Problem statement:
Starting at the line with "Public Interest (118, 128)" in it, reproduce each line below through the last one, exactly, and include nothing else.

(Stored data entries)
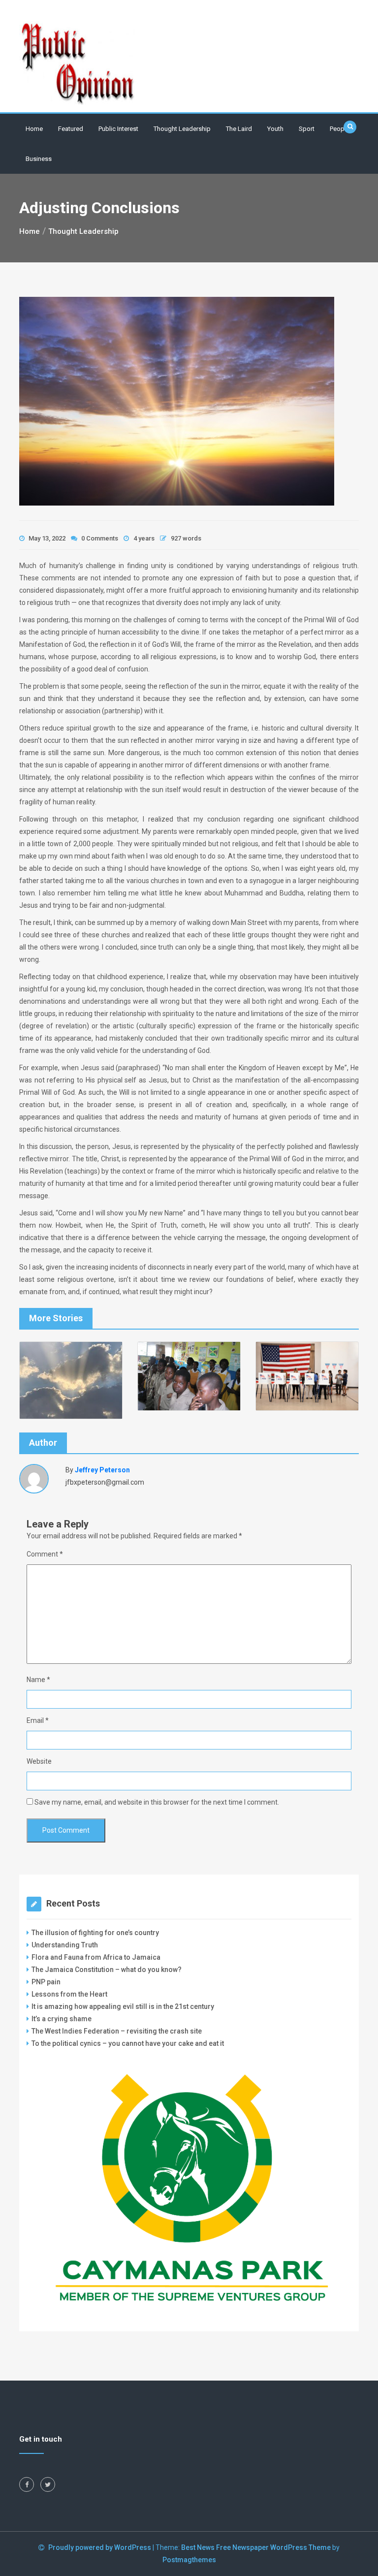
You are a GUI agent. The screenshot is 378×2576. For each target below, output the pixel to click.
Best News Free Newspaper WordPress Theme (256, 2547)
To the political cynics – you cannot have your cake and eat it (128, 2043)
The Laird (239, 128)
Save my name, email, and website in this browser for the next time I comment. (156, 1802)
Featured (70, 128)
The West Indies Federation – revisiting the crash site (117, 2031)
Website (39, 1761)
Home (34, 128)
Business (39, 158)
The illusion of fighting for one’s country (96, 1933)
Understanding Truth (65, 1945)
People (339, 128)
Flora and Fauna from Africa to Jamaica (96, 1957)
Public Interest (118, 128)
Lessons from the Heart (69, 1994)
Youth (275, 128)
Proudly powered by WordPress (100, 2547)
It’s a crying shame (62, 2019)
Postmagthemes (189, 2560)
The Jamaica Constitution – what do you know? (107, 1969)
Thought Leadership (182, 128)
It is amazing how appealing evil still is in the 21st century (123, 2006)
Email (38, 1720)
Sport (307, 128)
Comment (45, 1554)
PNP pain (46, 1982)
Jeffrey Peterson (102, 1470)
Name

Final answer:
Public Interest (118, 128)
Lessons from the Heart (69, 1994)
Youth (275, 128)
Proudly powered by WordPress (100, 2547)
It’s a crying shame (62, 2019)
Postmagthemes (189, 2560)
The Jamaica Constitution – what do you know? (107, 1969)
Thought Leadership (182, 128)
It is amazing how appealing evil still is in the 21st century (123, 2006)
Email (38, 1720)
Sport (307, 128)
Comment (45, 1554)
PNP pain (46, 1982)
Jeffrey Peterson (102, 1470)
Name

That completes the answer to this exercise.